Swinging For the Fences

04.13.2011

SPORTS

Loney had years of practice before he joined an RBI team. “We had a park right behind our house, and there were baseball games literally right behind us,” he said. “It was easy for my family and friends. It was right there. The ironic thing was that both my parents were basketball players.”

To develop into a big-league contender, it takes qualified coaches and enough players to create competition at a young age. “Where I grew up, competition in my area was really good,” Loney said. “It was a good overall district. In the states, it’s hard to play a pickup game of baseball. You need equipment and players to play. You can play in the street, but kids don’t really play in the streets anymore. That’s what RBI is about.”

Ushering its players into the big leagues isn’t RBI’s driving goal. “That’s the icing on the cake,” said Tom Brasuell, Major League Baseball’s vice president of community affairs. “The vast majority are never going to be in the majors. There are kids who played in RBI who came back to coach.” As the initiative has grown, MLB has become involved in campaigns to increase physical fitness on a national level among inner-city youth, and to promote the sport’s values.

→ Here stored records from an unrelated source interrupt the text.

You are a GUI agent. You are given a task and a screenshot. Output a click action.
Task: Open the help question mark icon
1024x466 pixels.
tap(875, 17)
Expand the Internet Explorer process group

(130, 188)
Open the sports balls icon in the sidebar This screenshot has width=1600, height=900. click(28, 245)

“Baseball teaches teamwork better than any other sport,” Brasuell said. “[It also] teaches life lessons, sacrifice and fair play. In RBI we carry that beyond the field. We teach skills that pay the bills and break barriers using Jackie Robinson’s nine values.”

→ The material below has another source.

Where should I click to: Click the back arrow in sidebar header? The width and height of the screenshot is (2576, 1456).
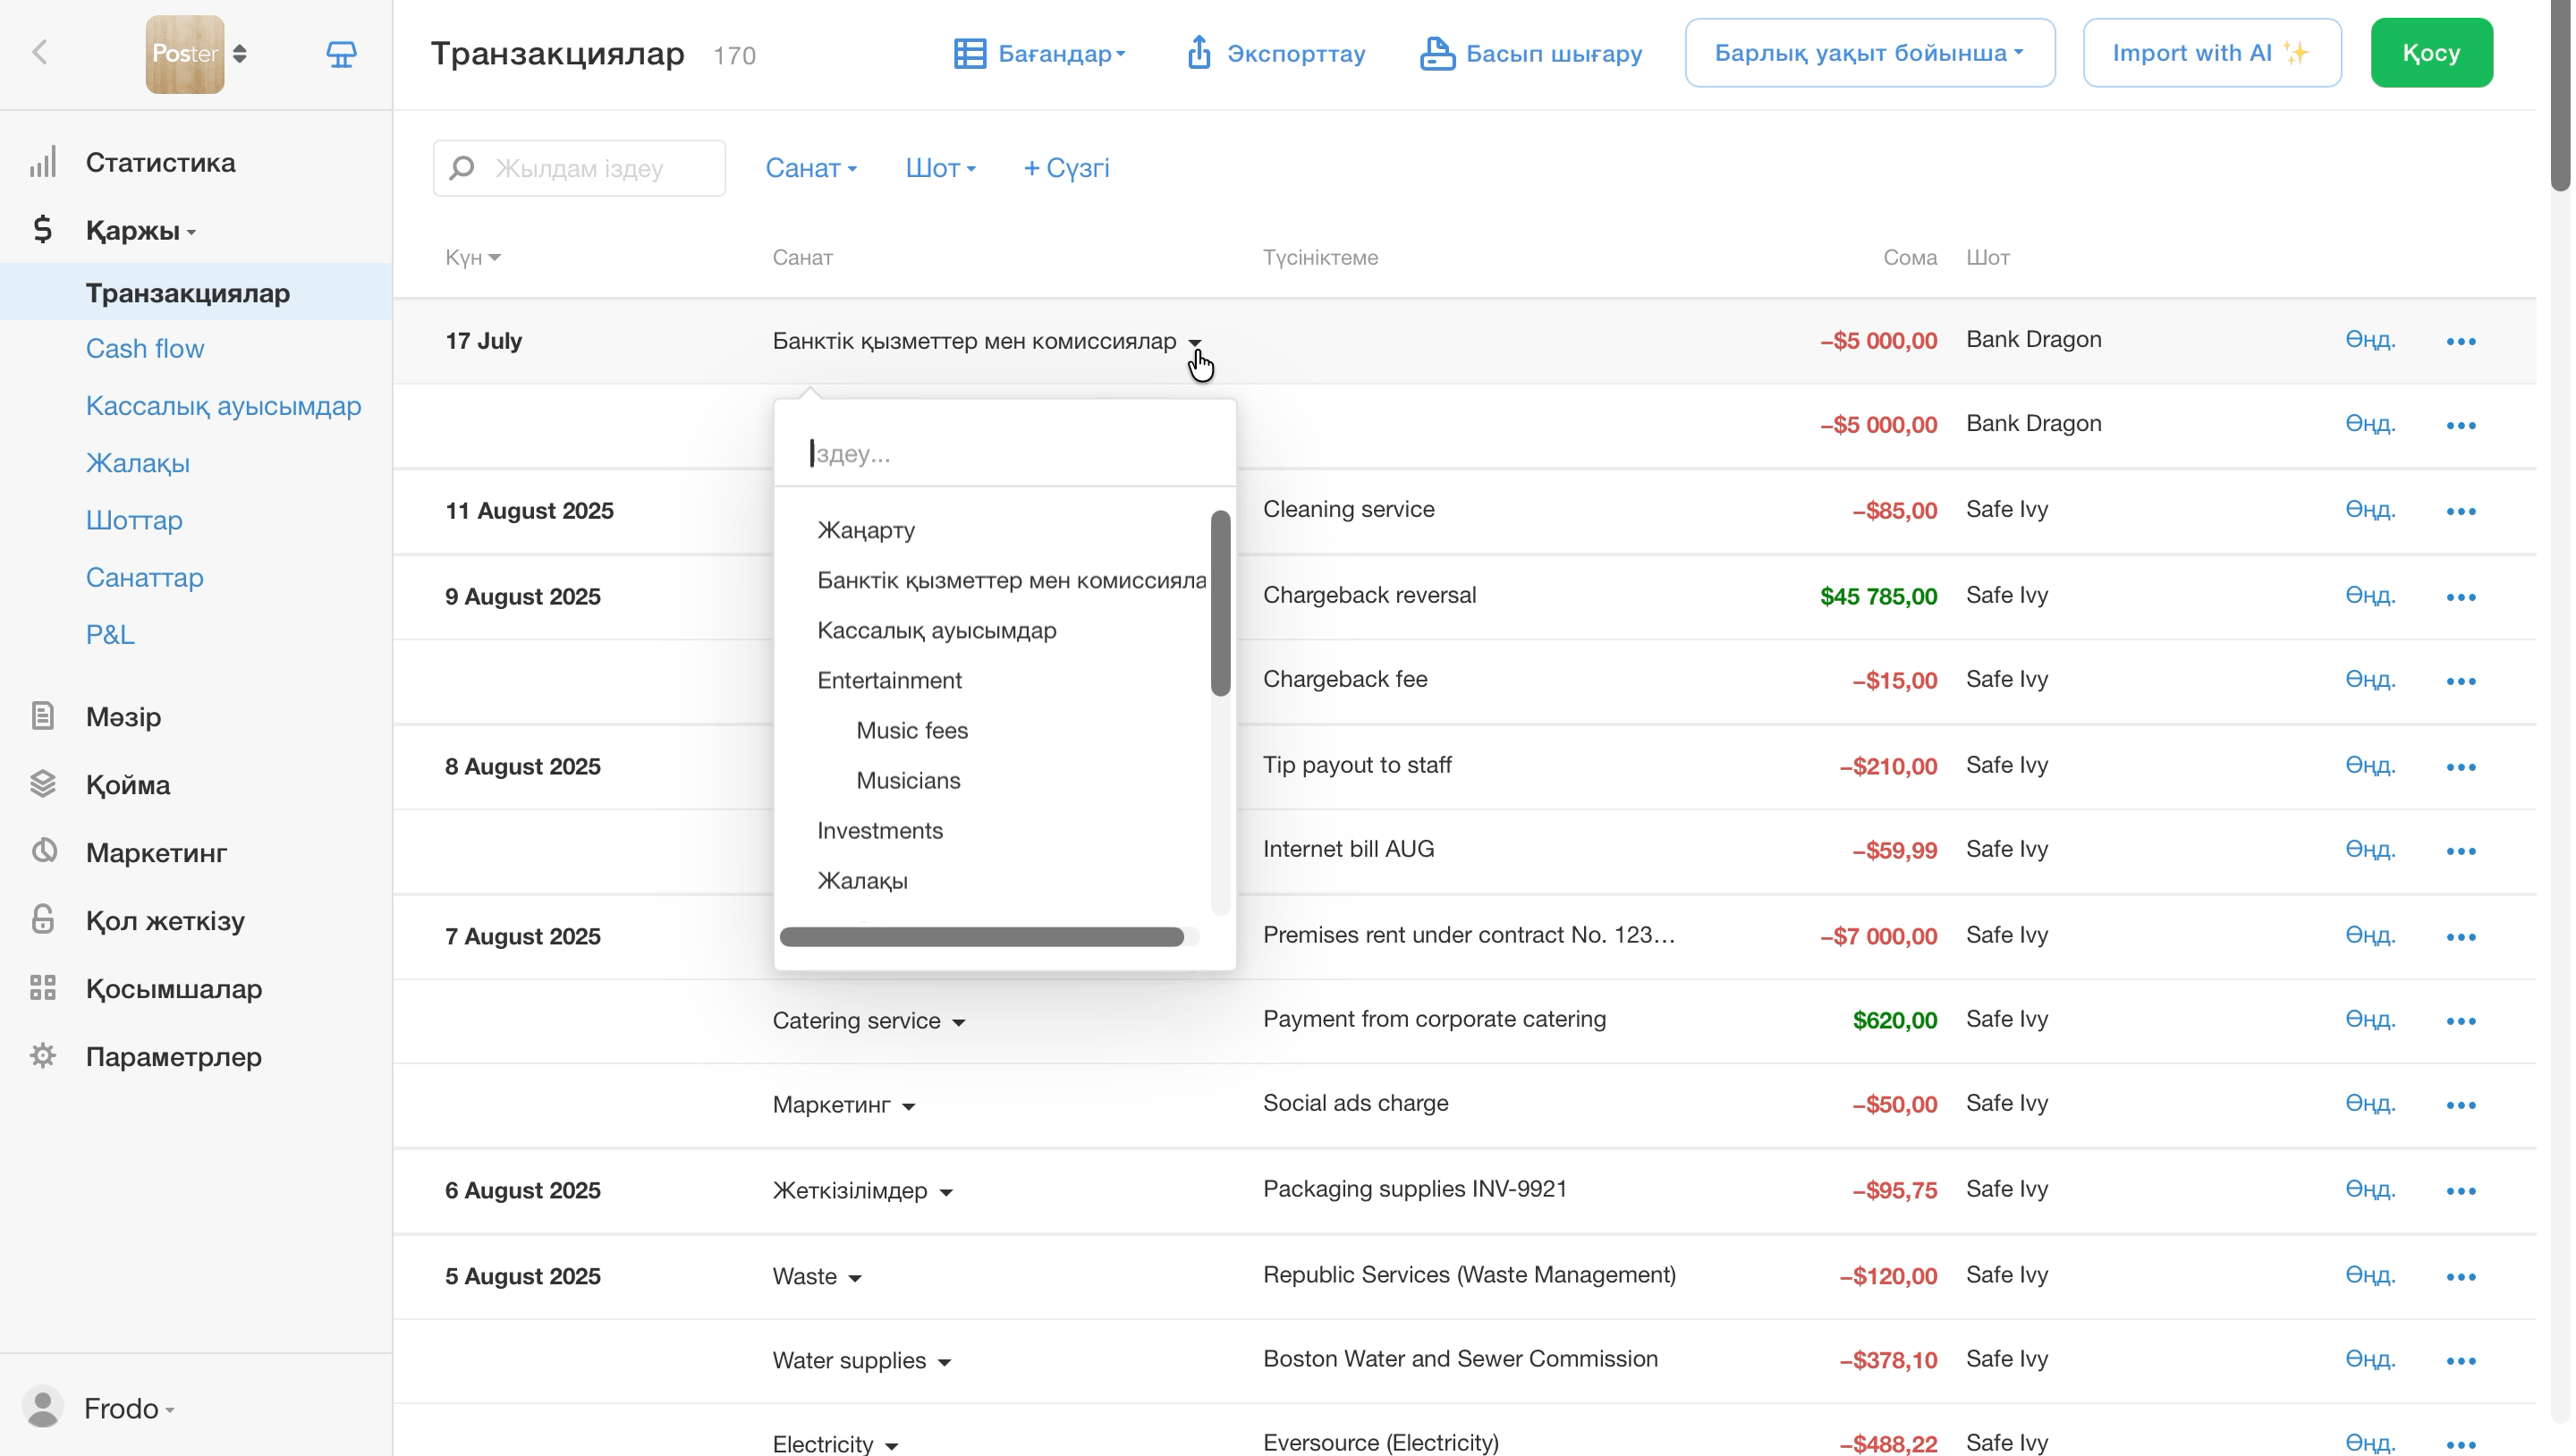[x=40, y=52]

When Jackie Robinson collapsed racial barriers by donning a Brooklyn Dodgers uniform in 1947—and later that year took home the National League Rookie of the Year, with 12 homers, 29 stolen bases and a .297 batting average—he sent a message around the world that went deeper than the game. African-American athletes had played baseball since the early 1800s. The Negro Baseball League was formed in Kansas City, Missouri in 1920. Yet, when Robinson stormed the major leagues, a wave of talent followed him that would solidify the African-American impact on the sport.

Despite the progress made by black players in the ’60s and ’70s, the number of African-American players has declined sharply in recent years. In 1975, 27 percent of major league players were black. In 2009, that number dipped to 9 percent. People of color make up 38 percent of the league (27 percent are Latinos; 2.3 percent are Asian), according to the University of Central Florida’s Institute of Diversity and Ethics in Sports.